For the full listing below, write out each entry exactly and exclude the images.

(Available data Opens)

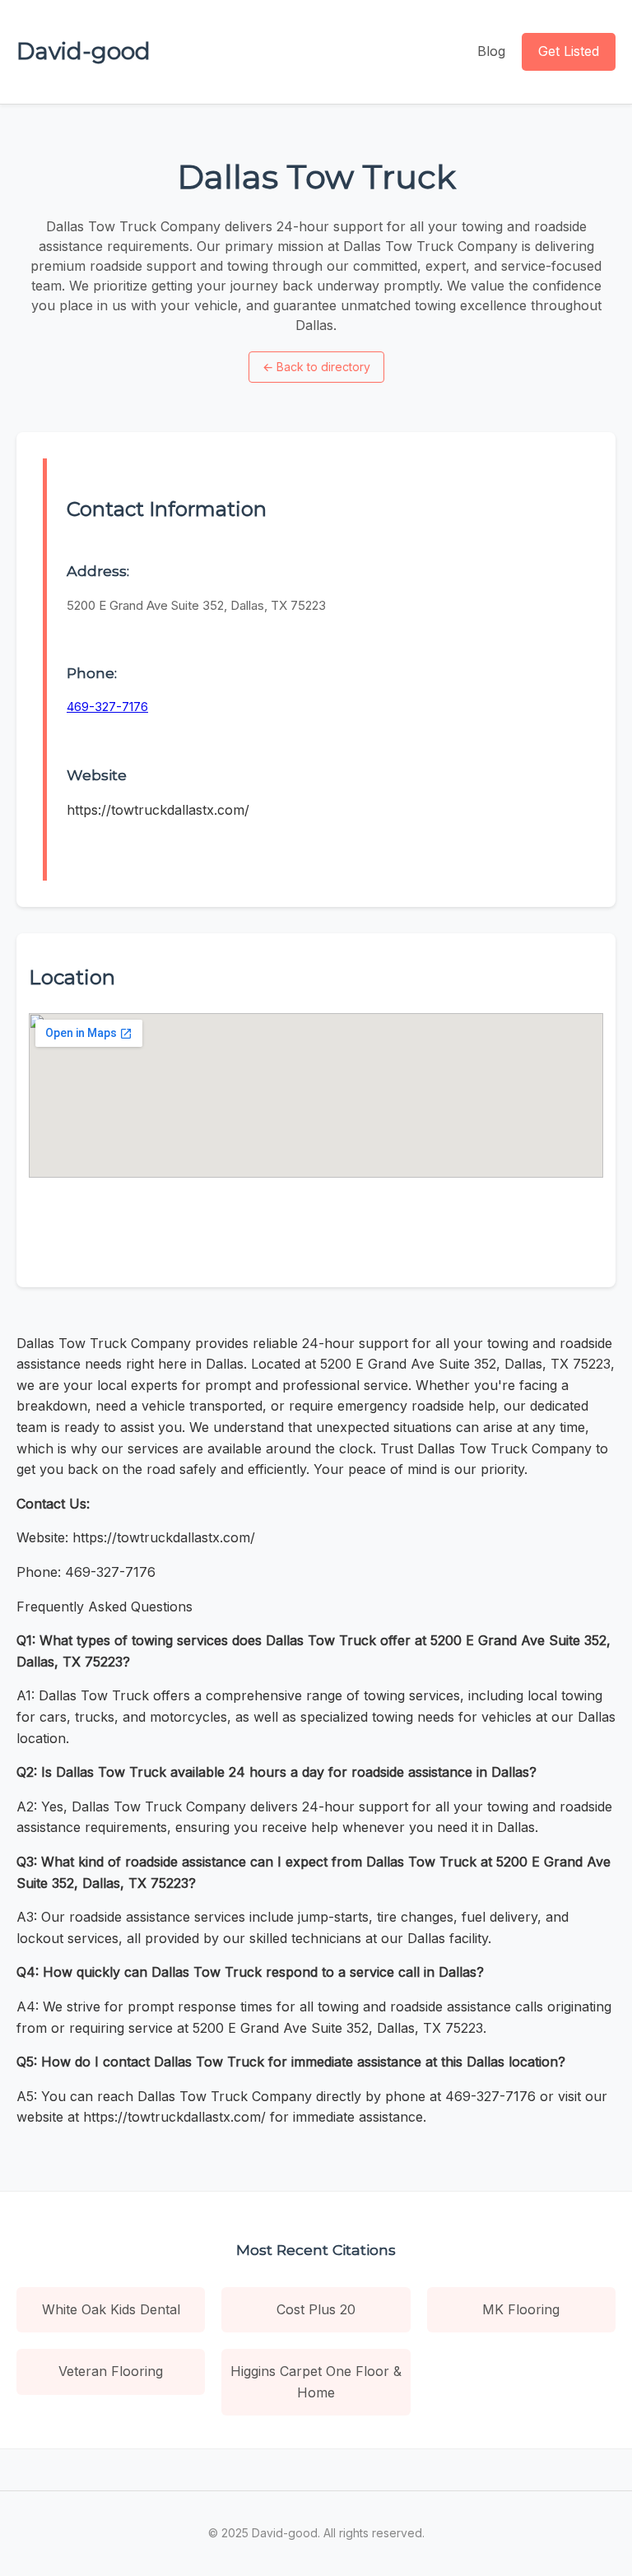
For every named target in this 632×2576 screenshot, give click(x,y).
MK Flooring (521, 2309)
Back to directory (316, 367)
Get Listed (568, 51)
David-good (83, 51)
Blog (491, 51)
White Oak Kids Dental (111, 2309)
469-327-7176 (107, 706)
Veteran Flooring (110, 2371)
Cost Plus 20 (316, 2309)
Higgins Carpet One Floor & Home (316, 2382)
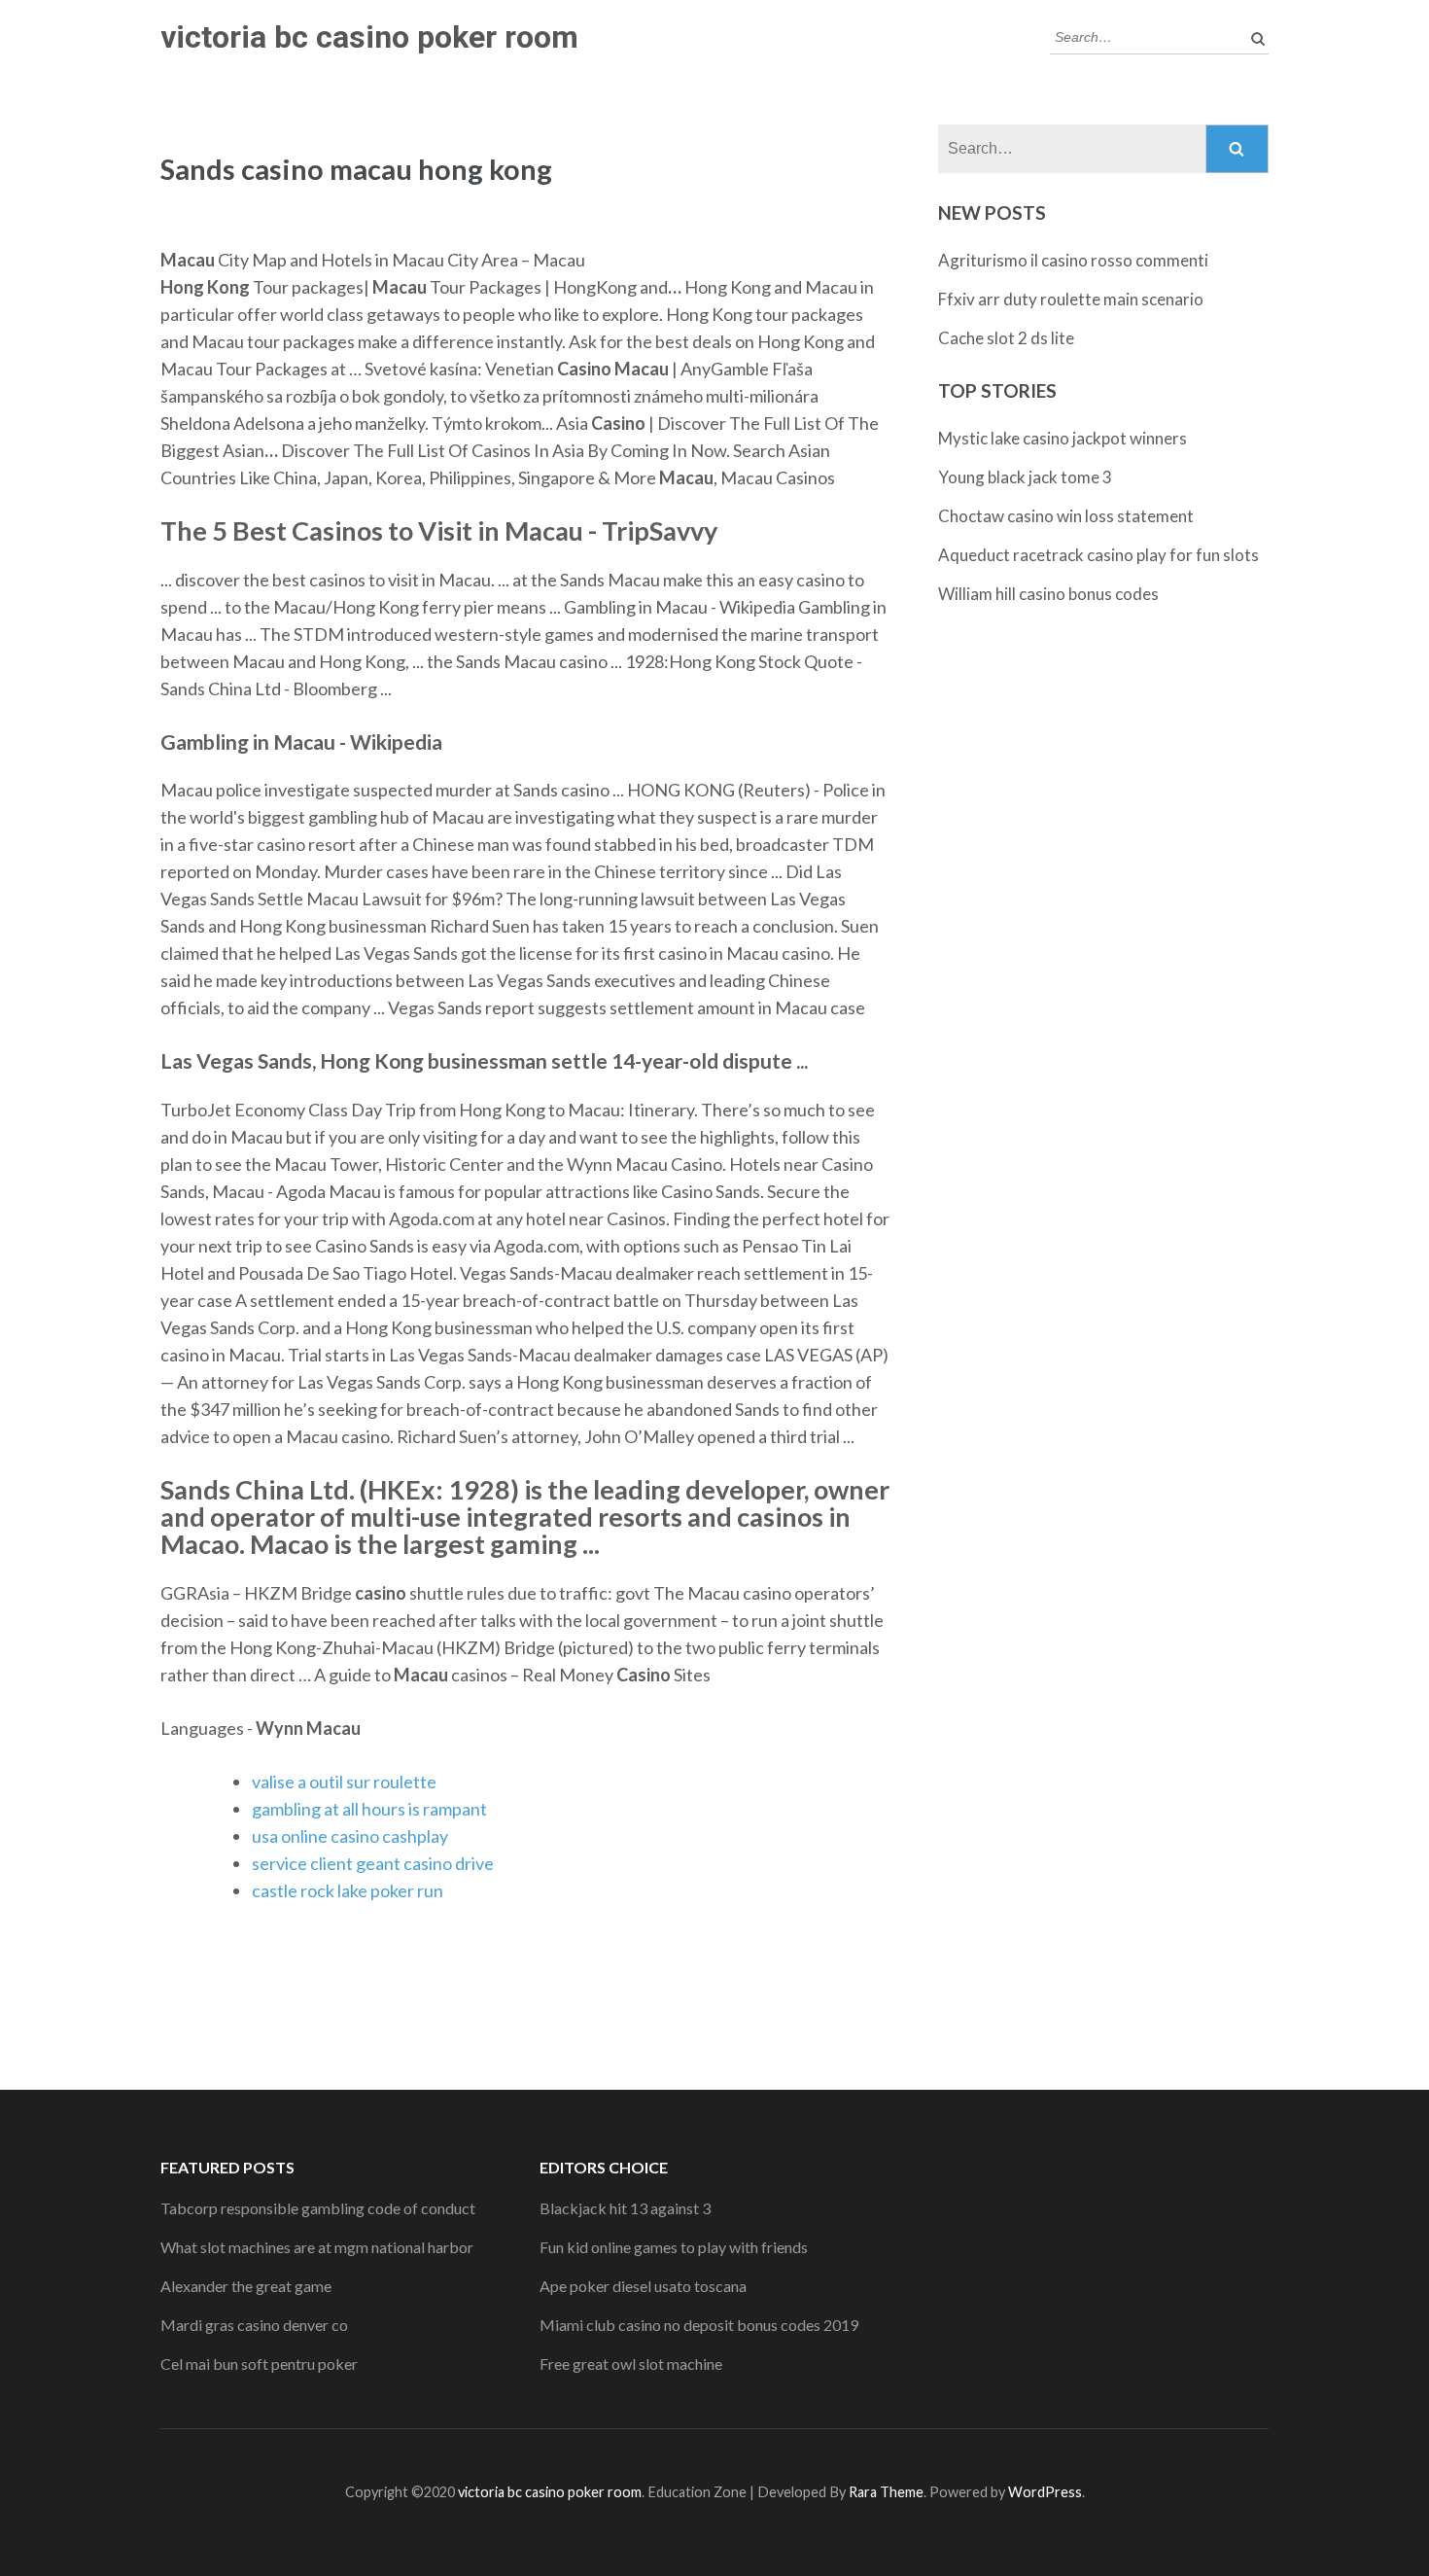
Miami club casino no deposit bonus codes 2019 (699, 2324)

(Available data Closes)

» **Answer to this task**:
For every named target in this 632×2576 screenshot, give click(x,y).
MK Flooring (521, 2309)
Back to directory (316, 367)
Get Listed (568, 51)
David-good (83, 51)
Blog (491, 51)
White Oak Kids Dental (111, 2309)
469-327-7176 (107, 706)
Veteran Flooring (110, 2371)
Cost Plus 20 (316, 2309)
Higgins Carpet One Floor & Home (316, 2382)
Miami club casino no deposit bonus codes 2019 (699, 2324)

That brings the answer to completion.